§ **READING PASSAGE**

....

We get an “E” at the end of the variable which stands for “Estimate” (the “M” is “Margin of Error” since the ACS is a sample). We can now calculate the percent living in the same house they were in last year:
ing.tenure = ing.tenure %>%
dplyr::mutate(percentSameHouse = samehouseE/totalhouseE) %>%
dplyr::select(GEOID, NAME, percentSameHouse)
ing.tenure
## Simple feature collection with 81 features and 3 fields
## Geometry type: MULTIPOLYGON
## Dimension: XY
## Bounding box: xmin: -84.60314 ymin: 42.42195 xmax: -84.14062 ymax: 42.77664
## Geodetic CRS: NAD83
## First 10 features:
## GEOID NAME percentSameHouse
## 1 26065004302 Census Tract 43.02, Ingham County, Michigan 0.2089803
## 2 26065002800 Census Tract 28, Ingham County, Michigan 0.9021084
## 3 26065005201 Census Tract 52.01, Ingham County, Michigan 0.8750210
## 4 26065001200 Census Tract 12, Ingham County, Michigan 0.5620028
## 5 26065006302 Census Tract 63.02, Ingham County, Michigan 0.8842716
## 6 26065002200 Census Tract 22, Ingham County, Michigan 0.8554217
## 7 26065000800 Census Tract 8, Ingham County, Michigan 0.8707734
## 8 26065004494 Census Tract 44.94, Ingham County, Michigan NaN
## 9 26065004700 Census Tract 47, Ingham County, Michigan 0.8067400
## 10 26065006301 Census Tract 63.01, Ingham County, Michigan 0.8481403
## geometry
## 1 MULTIPOLYGON (((-84.47205 4...
## 2 MULTIPOLYGON (((-84.54808 4...
## 3 MULTIPOLYGON (((-84.5826 42...
## 4 MULTIPOLYGON (((-84.54113 4...
## 5 MULTIPOLYGON (((-84.48344 4...

....

§ **STORED DATA**
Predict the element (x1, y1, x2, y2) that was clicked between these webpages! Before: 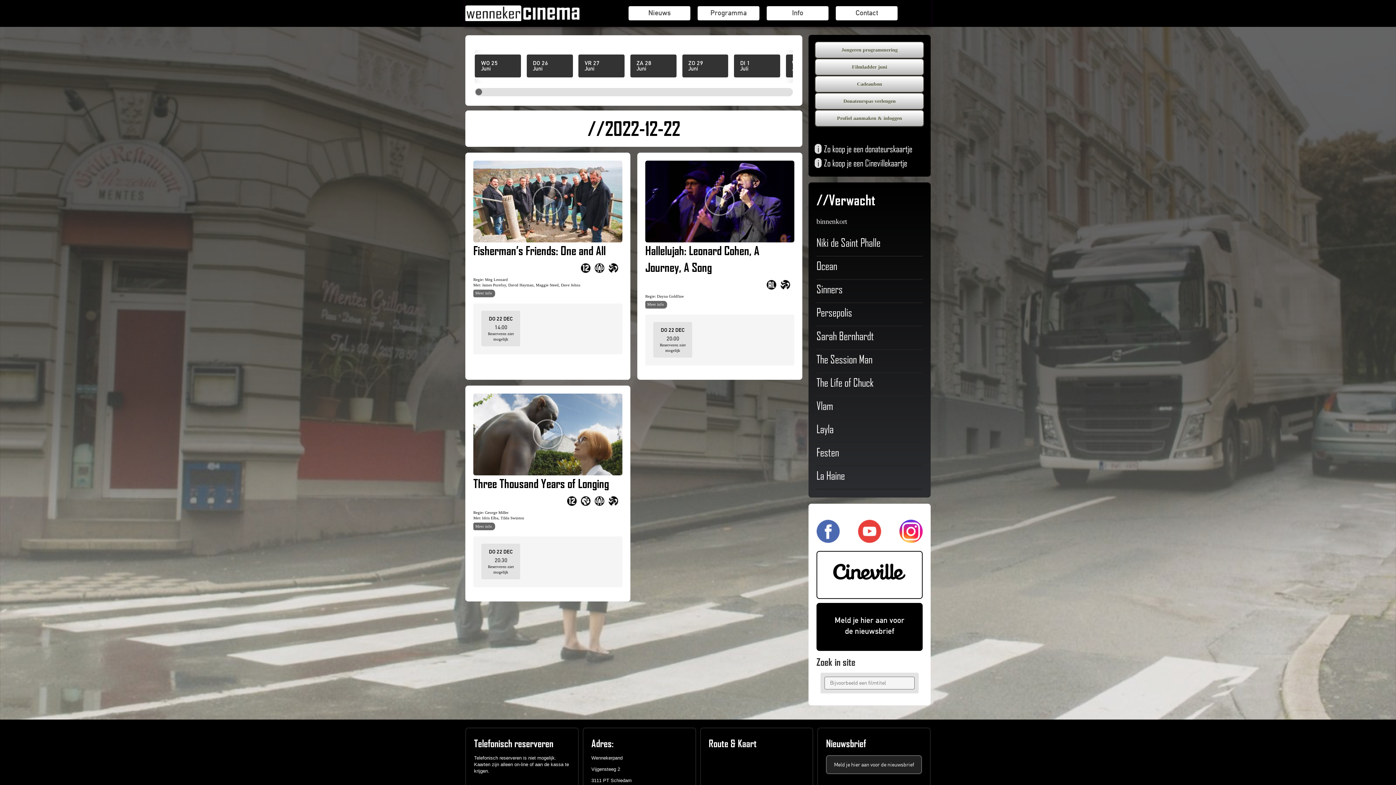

....

§ **REQUIREMENTS**
A: Answer from the Census tract passage, one line per answer, marked (i), (ii), (iii):
(i) What does the "M" at the end of a variable stand for?
(ii) Which geodetic CRS does the output report?
(iii) What percentSameHouse value is listed for Census Tract 44.94?
B: Carry on the Census tract passage on Ingham County housing from the point where it stops.

§ **THE RESPONSES**
A:
(i) Margin of Error
(ii) NAD83
(iii) NaN

B:
## 6 MULTIPOLYGON (((-84.53812 4...
## 7 MULTIPOLYGON (((-84.54287 4...
## 8 MULTIPOLYGON (((-84.46662 4...
## 9 MULTIPOLYGON (((-84.43269 4...
## 10 MULTIPOLYGON (((-84.48351 4...
The NA’s come from tracts with zero households in them (the haunted Seven Gables Nature Area, GM’s Lansing plant, industrial areas, etc.). Let’s plot this!
ggplot(ing.tenure, aes(fill = percentSameHouse)) +
geom_sf() + theme_minimal() + scale_fill_viridis_c() +
labs(fill = 'Percent Same House\n1 yr ago')
An alternative source for finding Census variables
We can also find census variables by searching the data.census.gov website. We are looking for tables, so click on “explore tables”.
First thing we want to do is set our level (e.g. block, block-group, tract, county, etc.) so that we are searching for data that exists at the level we want. No sense in searching for something you want at the county level to find out it’s only available at the state level! On the left side under “geography” click on the level you want (say, “census tract”) then choose a random state and tract – you’re only using this to find the variable’s code, not to actually retrieve data. I always use the first county in Alabama just because it’s small-ish so it doesn’t take long to load up.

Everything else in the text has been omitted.